CRUEL AND UNUSUAL PUNISHMENT
In his sole issue, Appellant argues that the four year sentence imposed by the trial court
amounts to cruel and unusual punishment. However, Appellant made no timely objection to the
trial court raising the issue of cruel and unusual punishment and has, therefore, failed to preserve
any such error. See Rhoades v. State, 934 S.W.2d 113, 120 (Tex. Crim. App. 1996) (waiver with
regard to rights under the Texas Constitution); Curry v. State, 910 S.W.2d 490, 497 (Tex. Crim.
App. 1995) (waiver with regard to rights under the United States Constitution); see also TEX R.
APP. P. 33.1; Mays v. State, 285 S.W.3d 884, 889 (Tex. Crim. App. 2009) (“Preservation of error
is a systemic requirement that a first-level appellate court should ordinarily review on its own
motion[;] ... it [is] incumbent upon the [c]ourt itself to take up error preservation as a threshold
issue[]”). But even despite Appellant’s failure to preserve error, we conclude that the sentence
about which he complains does not constitute cruel and unusual punishment.
The Eighth Amendment to the Constitution of the United States provides that
“[e]xcessive bail shall not be required, nor excessive fines imposed, nor cruel and unusual
punishments inflicted.” U.S. CONST. AMEND. VIII. This provision was made applicable to the
states by the Due Process Clause of the Fourteenth Amendment. Meadoux v. State, 325 S.W.3d
189, 193 (Tex. Crim. App. 2010) (citing Robinson v. California, 370 U.S. 660, 666–67, 82 S.

• [PROMPT 1]: Reproduce the opinion excerpt starting at "App. 1995) (waiver" and ending at "constitute cruel and unusual punishment.", substituting "fundamental requirement" for "systemic requirement".
• [PROMPT 2]: Proceed with the opinion excerpt from the point at which it stops.
The listing after this point is separate material with no connection to the opinion excerpt.

• [DATASET RECORDS]:
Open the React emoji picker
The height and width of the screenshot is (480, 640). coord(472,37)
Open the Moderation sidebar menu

---

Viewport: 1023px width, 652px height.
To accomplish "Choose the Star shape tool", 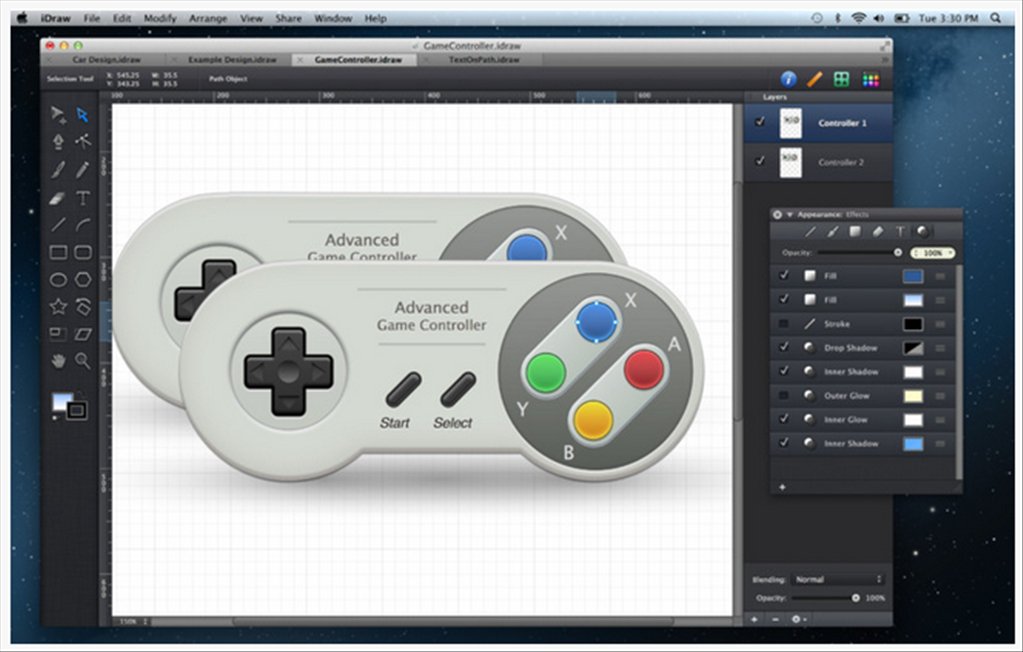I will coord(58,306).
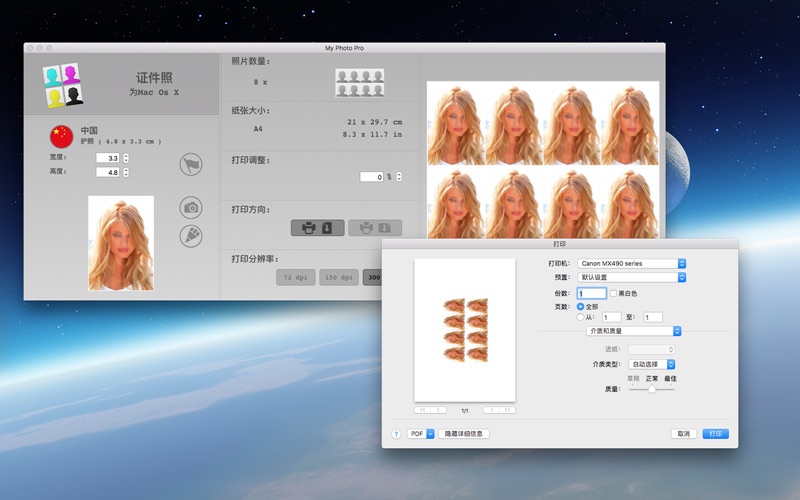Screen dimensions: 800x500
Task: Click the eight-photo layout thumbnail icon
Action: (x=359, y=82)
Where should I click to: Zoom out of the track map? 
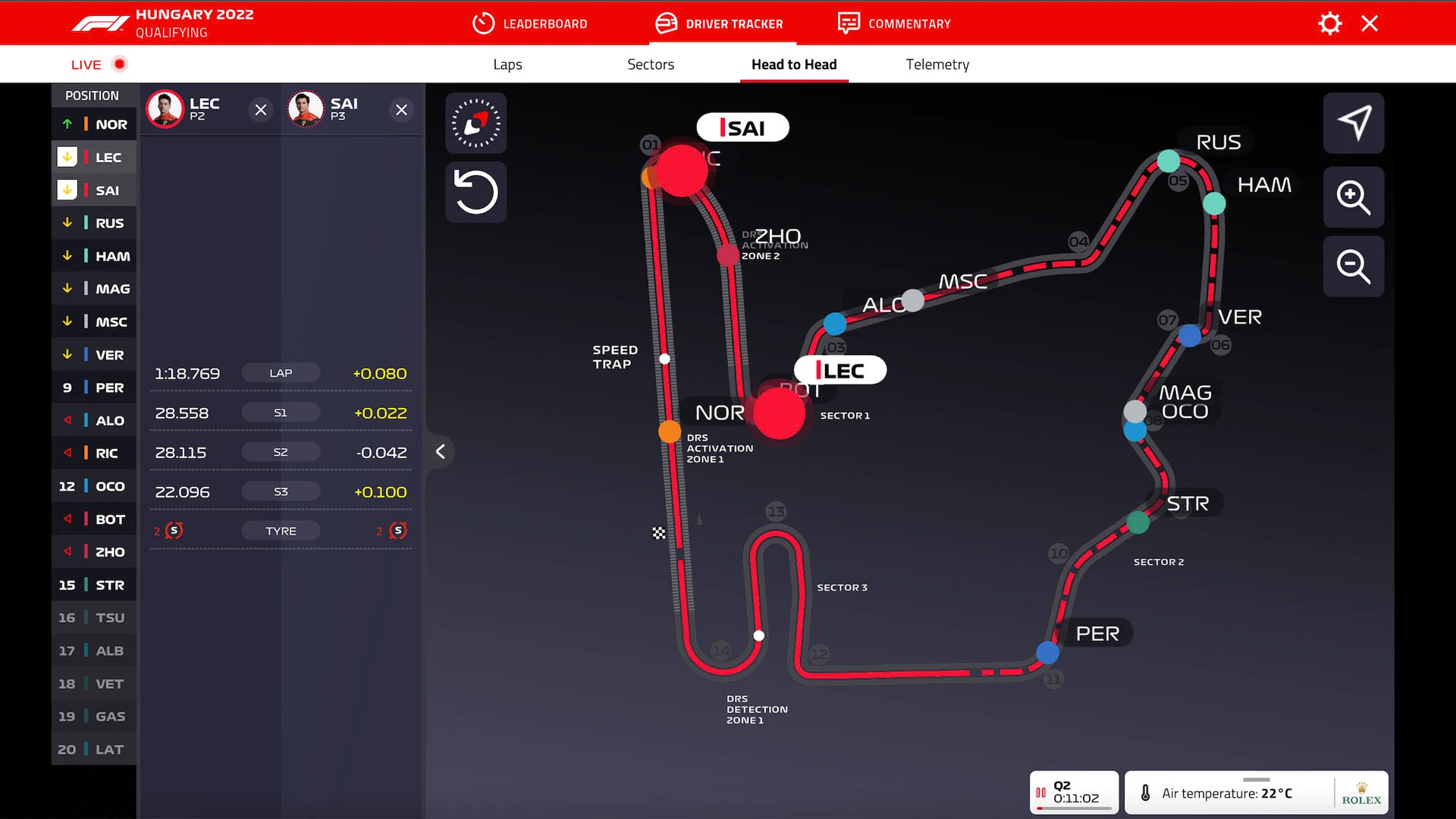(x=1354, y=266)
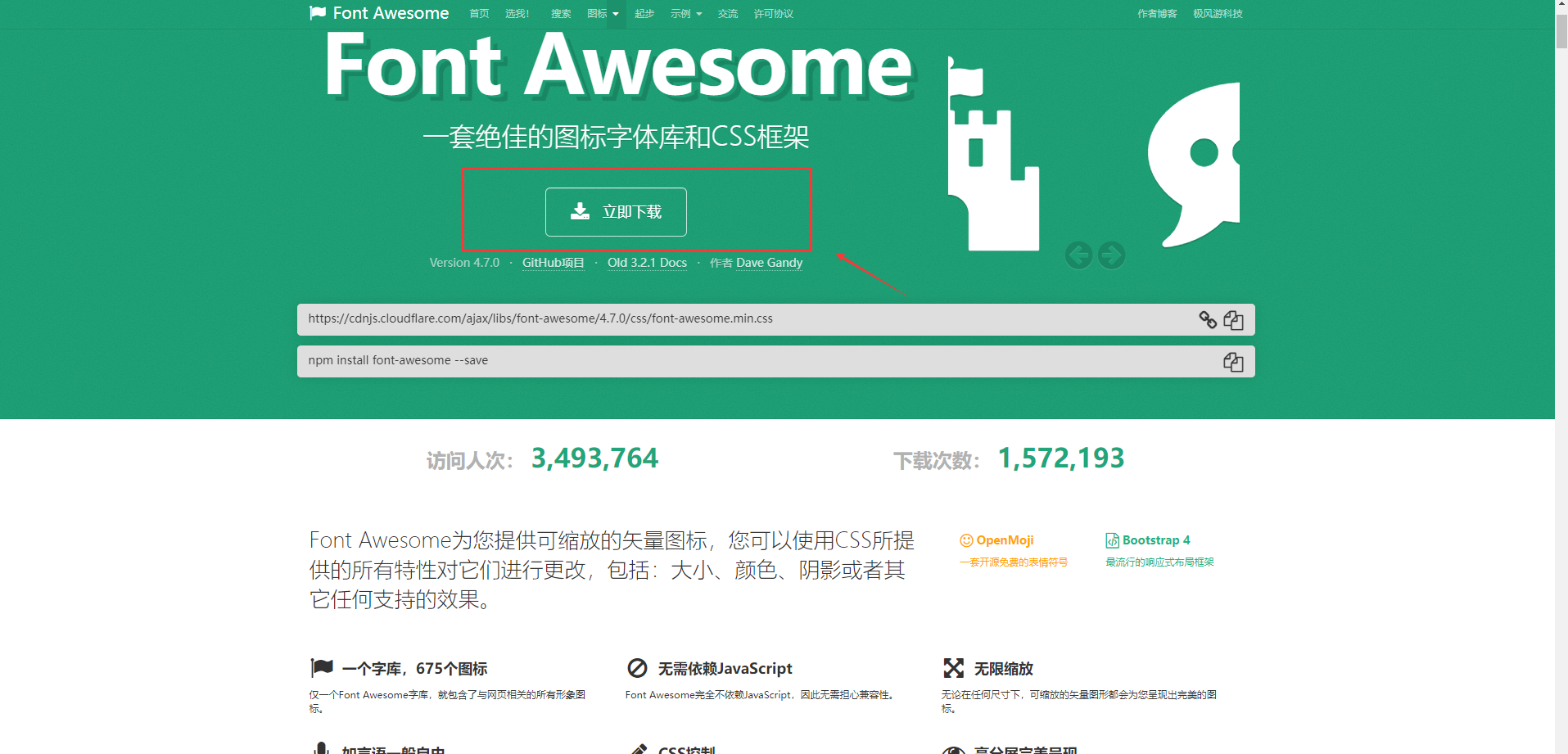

--

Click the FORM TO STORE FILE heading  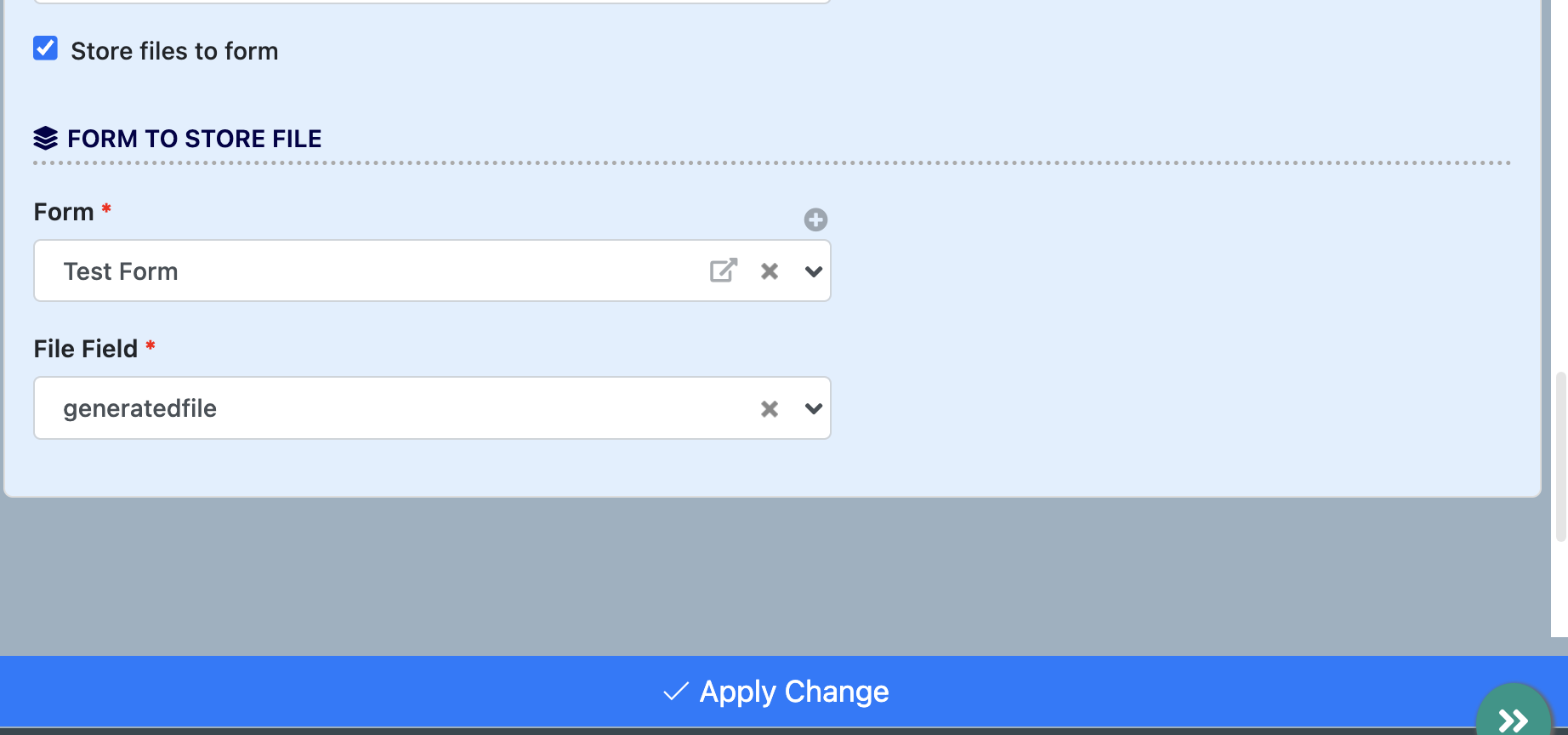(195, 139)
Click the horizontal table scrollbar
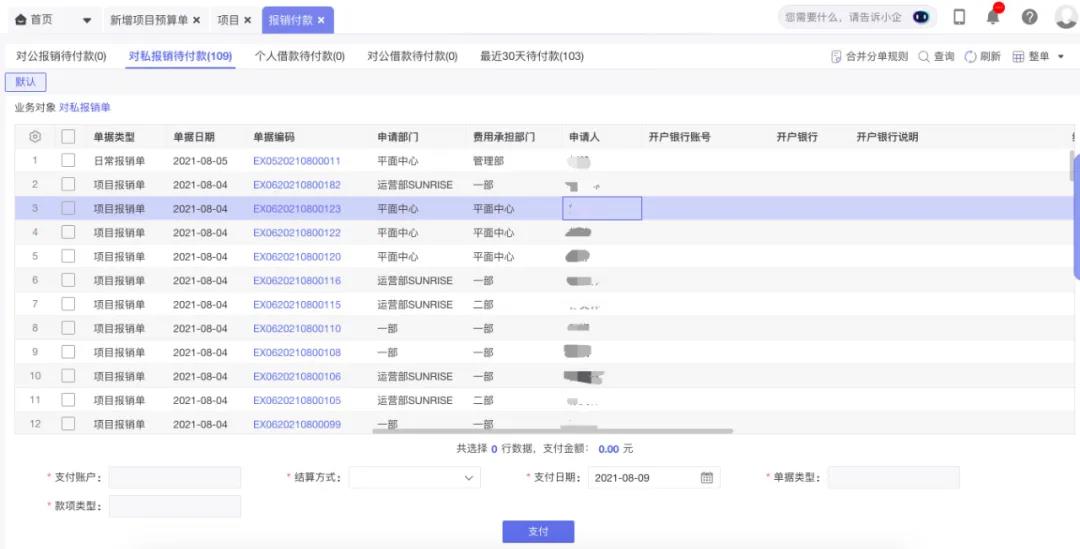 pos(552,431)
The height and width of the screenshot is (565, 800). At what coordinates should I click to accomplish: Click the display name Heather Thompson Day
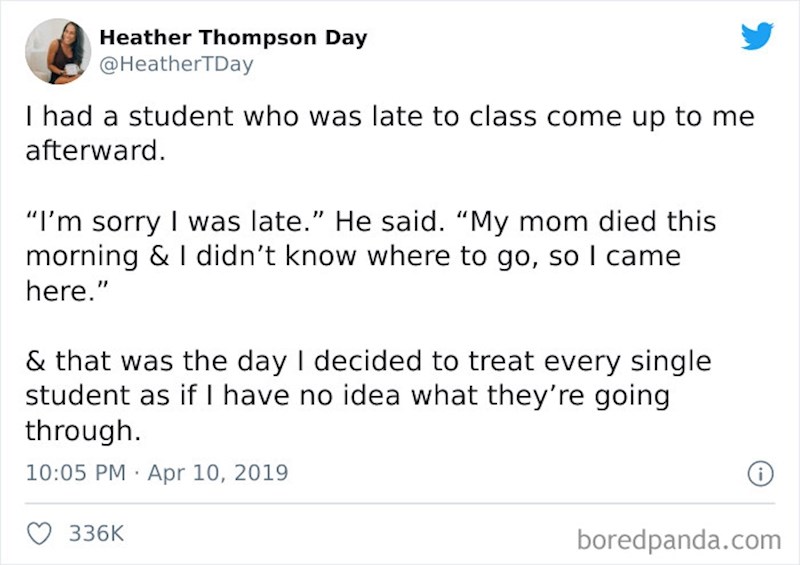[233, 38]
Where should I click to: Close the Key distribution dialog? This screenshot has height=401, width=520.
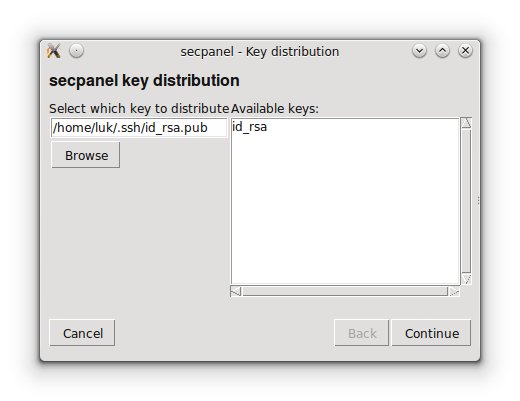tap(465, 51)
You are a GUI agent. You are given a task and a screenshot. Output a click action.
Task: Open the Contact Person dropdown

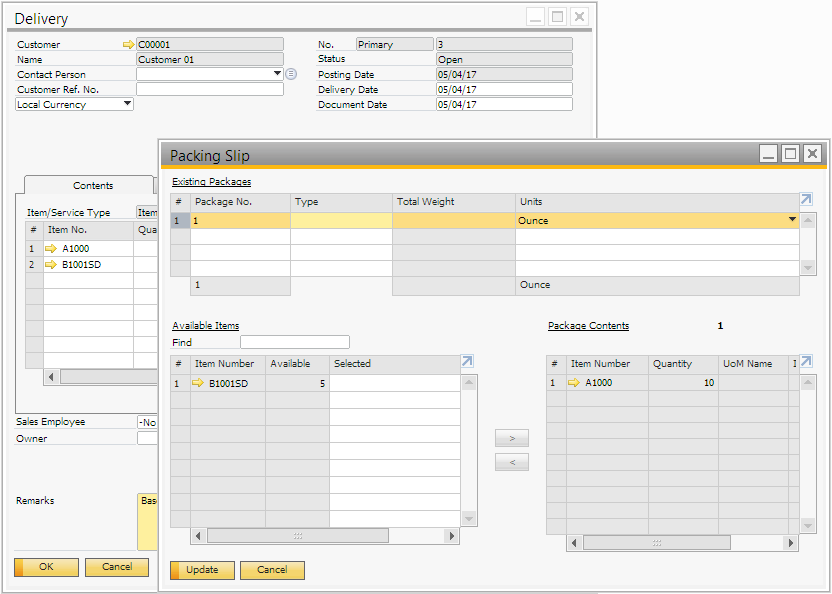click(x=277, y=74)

• [EXERCISE OUTPUT 1]:
App. 1995) (waiver with regard to rights under the United States Constitution); see also TEX R.
APP. P. 33.1; Mays v. State, 285 S.W.3d 884, 889 (Tex. Crim. App. 2009) (“Preservation of error
is a fundamental requirement that a first-level appellate court should ordinarily review on its own
motion[;] ... it [is] incumbent upon the [c]ourt itself to take up error preservation as a threshold
issue[]”). But even despite Appellant’s failure to preserve error, we conclude that the sentence
about which he complains does not constitute cruel and unusual punishment.

• [EXERCISE OUTPUT 2]:
Ct. 1417, 1420–21, 8 L. Ed. 2d 758 (1962)).
The legislature is vested with the power to define crimes and prescribe penalties. See
Davis v. State, 905 S.W.2d 655, 664 (Tex. App.–Texarkana 1995, pet. ref’d); see also Simmons
v. State, 944 S.W.2d 11, 15 (Tex. App.–Tyler 1996, pet. ref’d). Courts have repeatedly held that
punishment which falls within the limits prescribed by a valid statute is not excessive, cruel, or
unusual. See Harris v. State, 656 S.W.2d 481, 486 (Tex. Crim. App. 1983); Jordan v. State, 495
S.W.2d 949, 952 (Tex. Crim. App. 1973); Davis, 905 S.W.2d at 664.
In the case at hand, Appellant was convicted of deadly conduct, the punishment range for
which is not less than two years but no more than ten years. See TEX. PENAL CODE ANN.
§§ 12.34(a), 22.05(b)(2), (e) (West 2011). Thus, the sentence imposed by the trial court falls
within the range set forth by the legislature. Therefore, the punishment is not prohibited as cruel,
unusual, or excessive per se.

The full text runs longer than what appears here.